Would you please copy every line below that includes the string "computer"?
'''
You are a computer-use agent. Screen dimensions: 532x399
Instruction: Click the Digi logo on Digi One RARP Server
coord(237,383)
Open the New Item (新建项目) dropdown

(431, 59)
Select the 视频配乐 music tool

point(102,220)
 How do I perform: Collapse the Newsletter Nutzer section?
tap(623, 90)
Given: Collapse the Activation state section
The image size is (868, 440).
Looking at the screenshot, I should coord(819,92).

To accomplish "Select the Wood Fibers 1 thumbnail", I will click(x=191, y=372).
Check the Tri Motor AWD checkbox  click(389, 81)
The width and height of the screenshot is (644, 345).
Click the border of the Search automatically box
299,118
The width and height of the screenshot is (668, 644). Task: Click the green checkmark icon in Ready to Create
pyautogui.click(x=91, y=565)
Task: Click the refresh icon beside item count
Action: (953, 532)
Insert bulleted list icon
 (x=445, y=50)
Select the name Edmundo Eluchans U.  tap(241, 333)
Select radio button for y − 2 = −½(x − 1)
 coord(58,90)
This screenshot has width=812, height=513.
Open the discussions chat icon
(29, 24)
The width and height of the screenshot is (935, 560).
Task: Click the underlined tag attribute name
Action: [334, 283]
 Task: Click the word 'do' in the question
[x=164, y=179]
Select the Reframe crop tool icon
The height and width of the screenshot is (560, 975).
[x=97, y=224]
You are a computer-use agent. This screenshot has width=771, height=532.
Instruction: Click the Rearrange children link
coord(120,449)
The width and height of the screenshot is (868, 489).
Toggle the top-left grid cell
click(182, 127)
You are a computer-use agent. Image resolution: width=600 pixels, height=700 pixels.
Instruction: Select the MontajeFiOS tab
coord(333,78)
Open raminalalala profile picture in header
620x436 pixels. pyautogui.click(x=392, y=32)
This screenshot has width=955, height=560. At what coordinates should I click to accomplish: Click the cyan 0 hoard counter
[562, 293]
'''
▶ **Written answer**:
You are a computer-use agent. Screen dimensions: 532x399
You are a computer-use agent. This screenshot has width=771, height=532.
You are a computer-use agent. Image resolution: width=600 pixels, height=700 pixels.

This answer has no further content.